🤖 AI Summary
This paper addresses the challenge of determining optimality (minimality or maximality) of fixed points in semantics defined recursively or iteratively. Methodologically, it introduces the first structured verification framework grounded in gs-monotone categories, elevating fixed-point checking to the monadic categorical level. It identifies the lax gs-monotone functor structure of approximation maps and extends this to co-algebraic behavioral metrics via Wasserstein liftings.

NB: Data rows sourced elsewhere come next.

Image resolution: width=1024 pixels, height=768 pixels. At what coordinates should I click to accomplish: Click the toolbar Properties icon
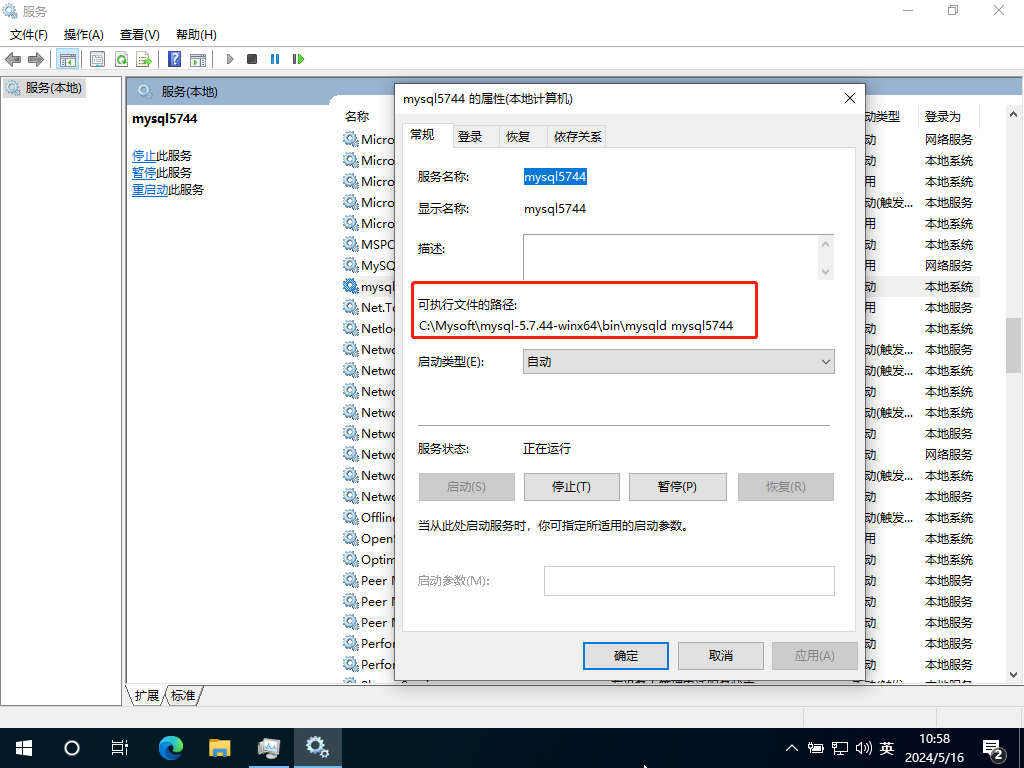click(x=97, y=59)
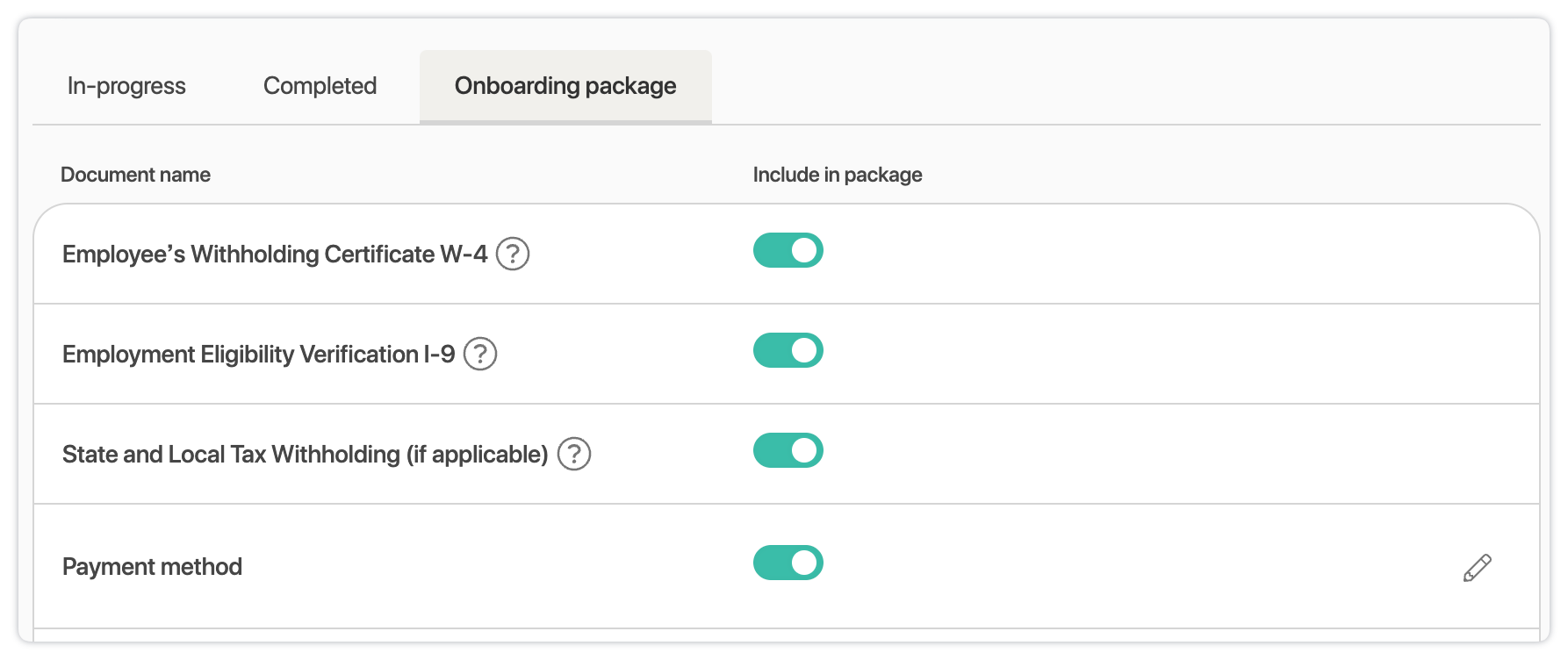Show help for Employment Eligibility Verification I-9

480,355
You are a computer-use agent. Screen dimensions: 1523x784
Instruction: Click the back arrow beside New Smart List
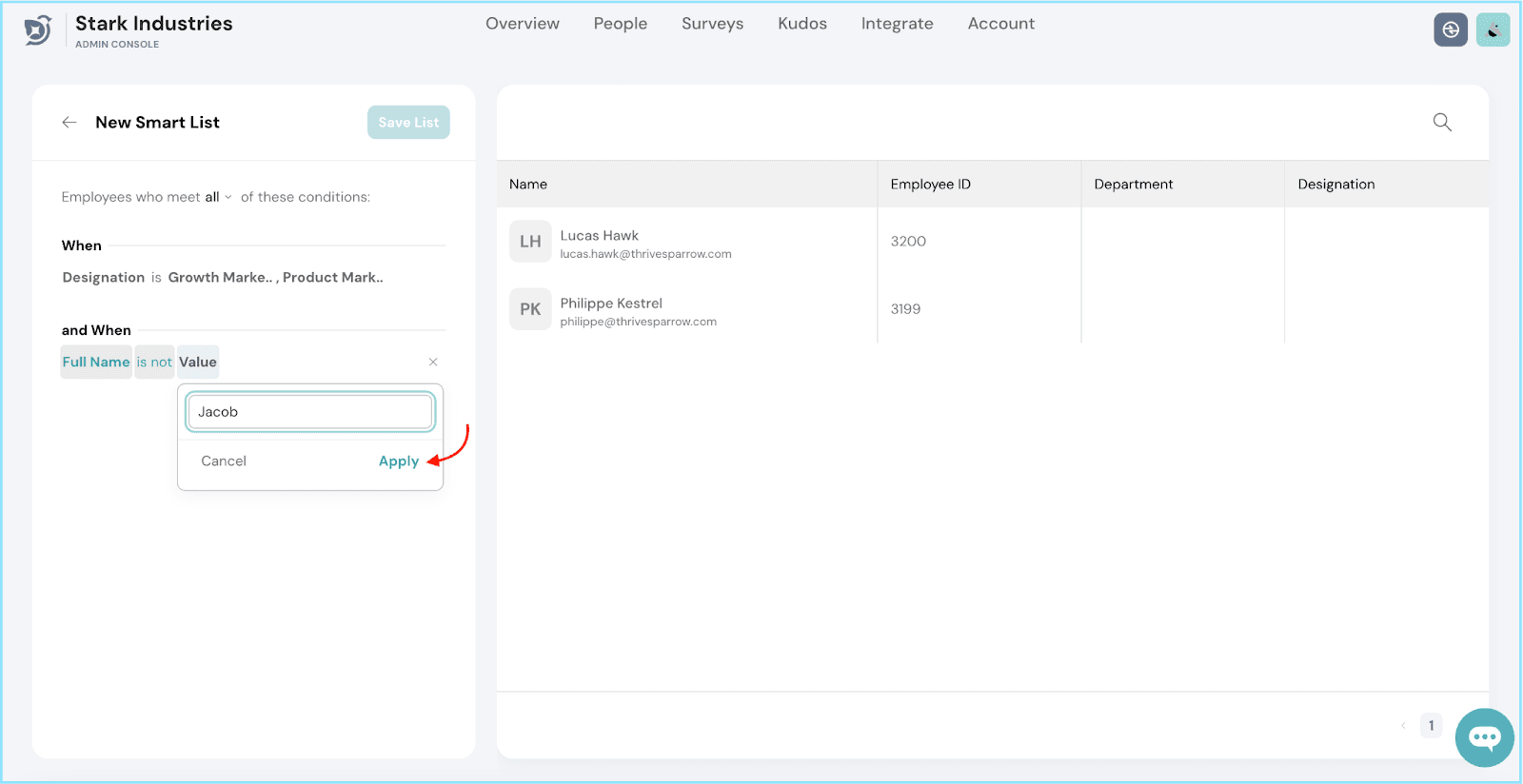pos(69,123)
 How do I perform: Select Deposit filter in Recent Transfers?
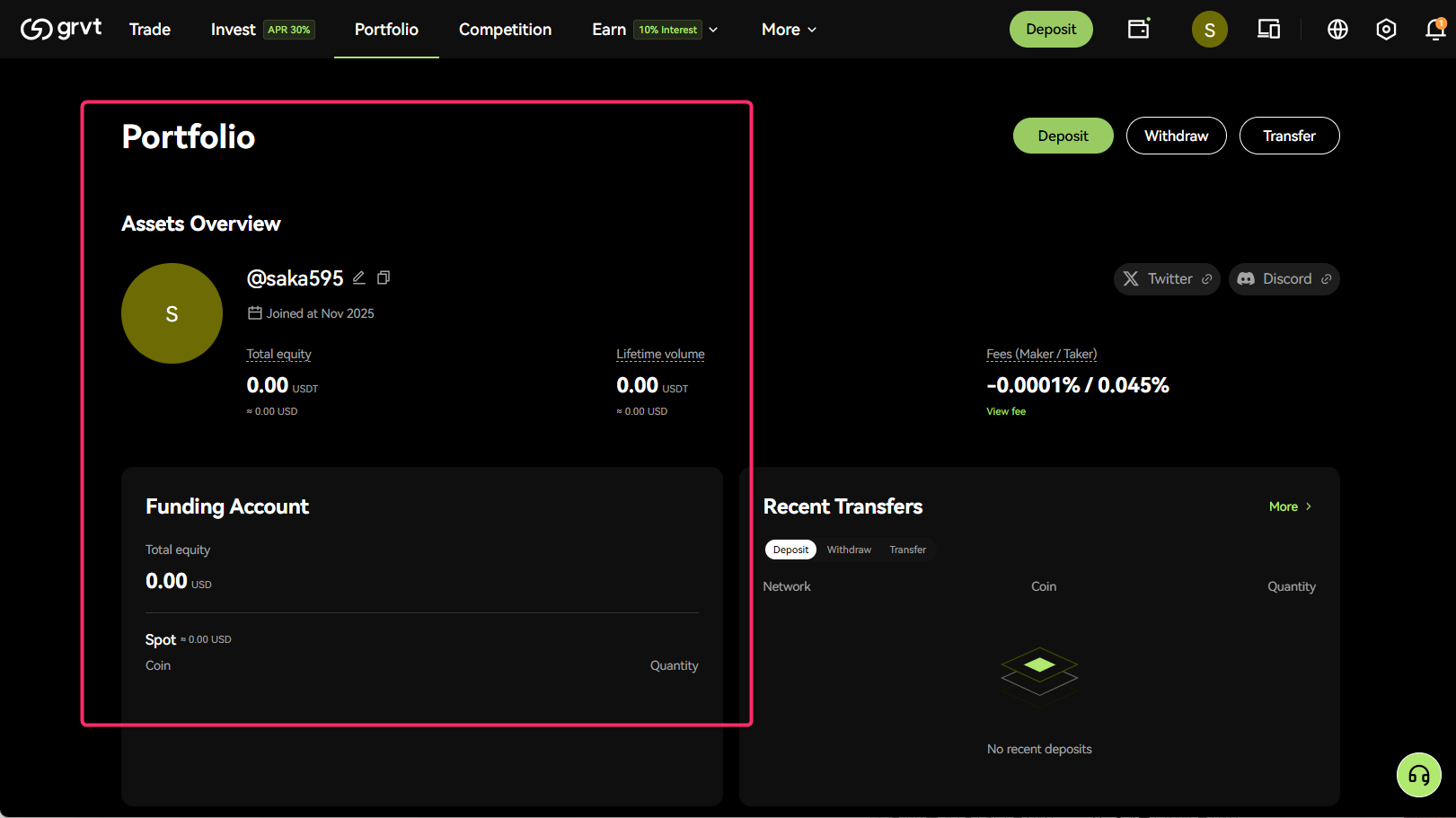click(790, 550)
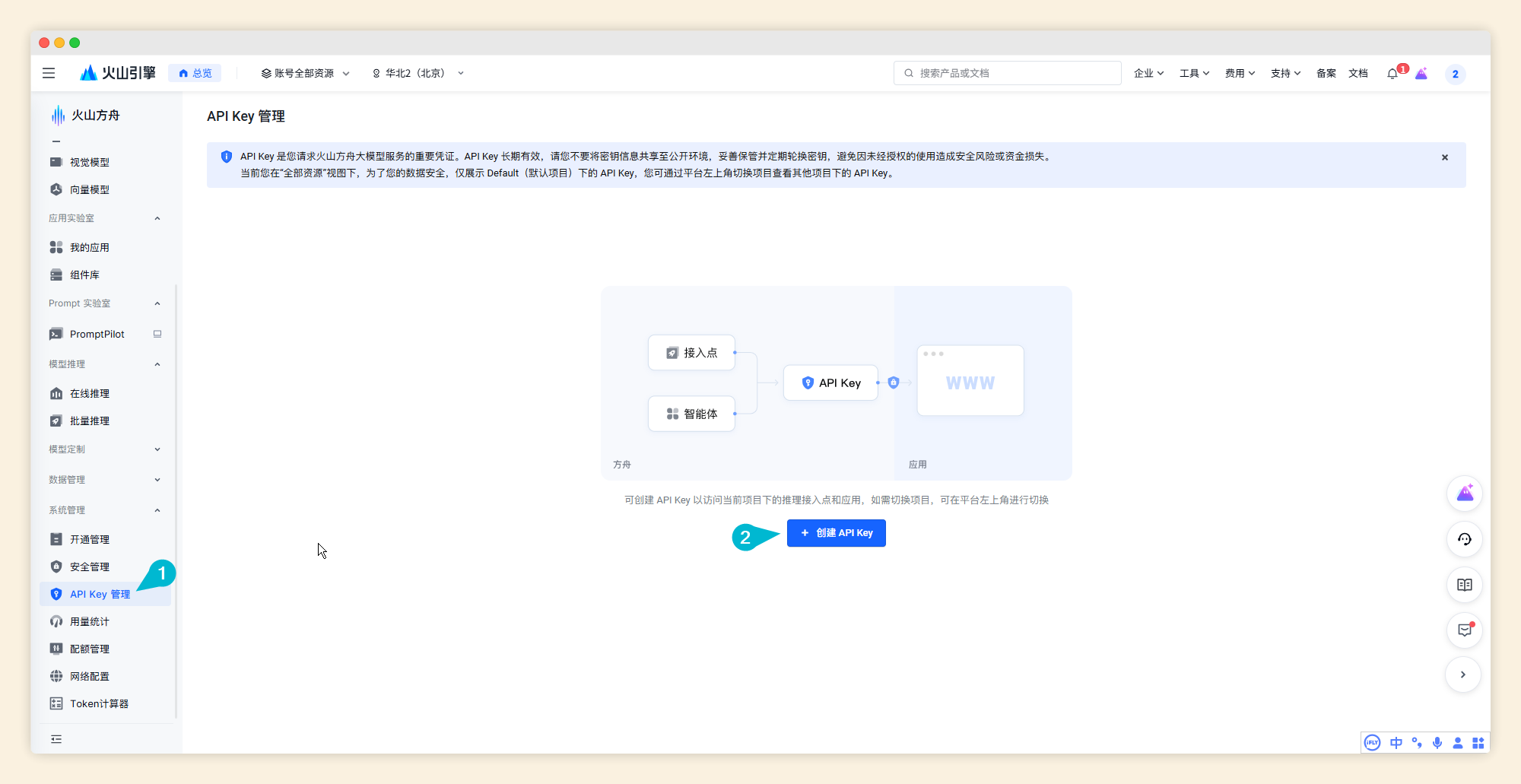The image size is (1521, 784).
Task: Open the 费用 menu
Action: coord(1238,73)
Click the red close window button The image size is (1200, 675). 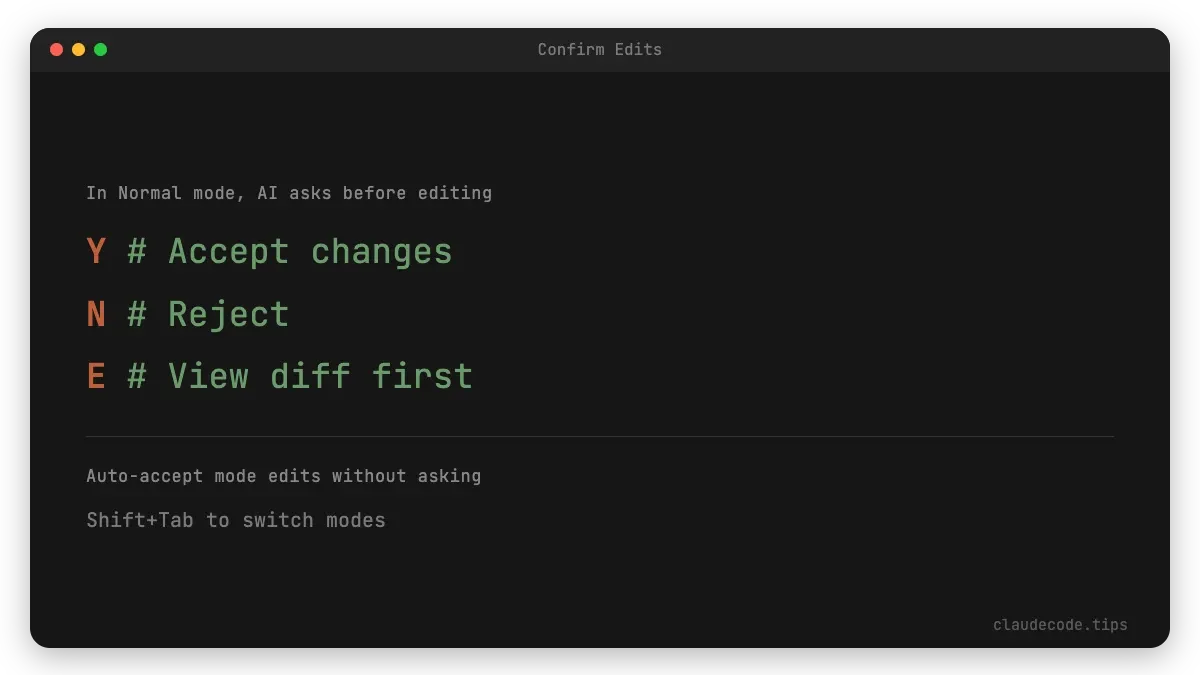[56, 49]
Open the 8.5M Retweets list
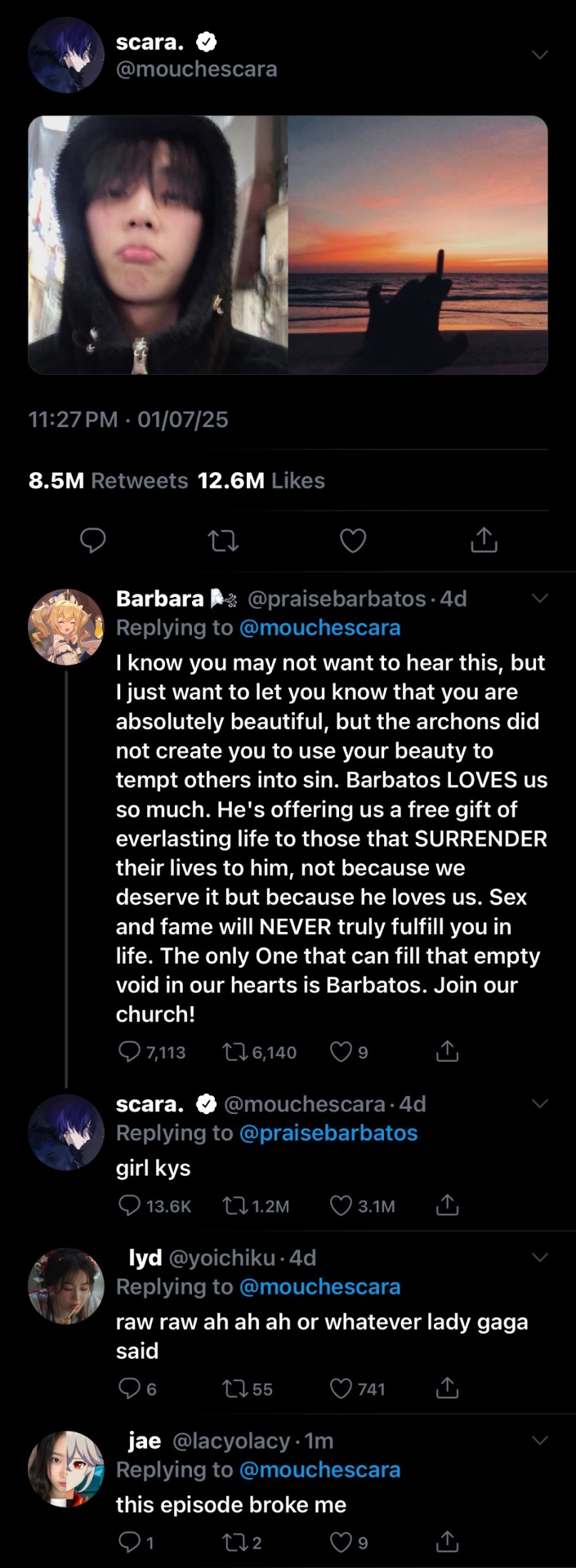 pos(108,481)
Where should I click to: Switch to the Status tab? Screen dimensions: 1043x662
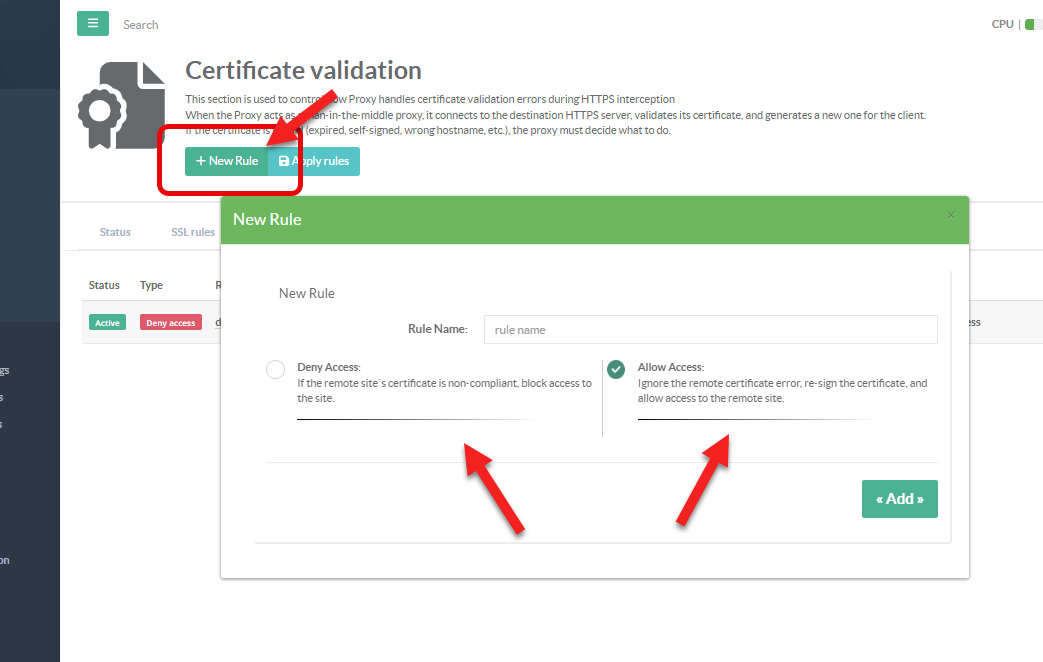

Technically, the framework integrates gs-monotonicity theory, lax functor modeling, and functional circuit-style composition to yield UDEfix—a compositional, modular verification tool. The approach unifies verification across diverse semantic notions, including bisimilarity, termination probabilities in stochastic games, and behavioral metrics. By embedding fixed-point reasoning within a principled categorical setting, the framework significantly enhances both the expressivity and practical applicability of fixed-point verification in programming language semantics.
📝 Abstract
Fixpoints are ubiquitous in computer science as they play a central role in providing a meaning to recursive and cyclic definitions. Bisimilarity, behavioural metrics, termination probabilities for Markov chains and stochastic games are defined in terms of least or greatest fixpoints. Here we show that our recent work which proposes a technique for checking whether the fixpoint of a function is the least (or the largest) admits a natural categorical interpretation in terms of gs-monoidal categories. The technique is based on a construction that maps a function to a suitable approximation. We study the compositionality properties of this mapping and show that under some restrictions it can naturally be interpreted as a (lax) gs-monoidal functor. This guides the development of a tool, called UDEfix that allows us to build functions (and their approximations) like a circuit out of basic building blocks and subsequently perform the fixpoints checks. We also show that a slight generalisation of the theory allows one to treat a new relevant case study: coalgebraic behavioural metrics based on Wasserstein liftings.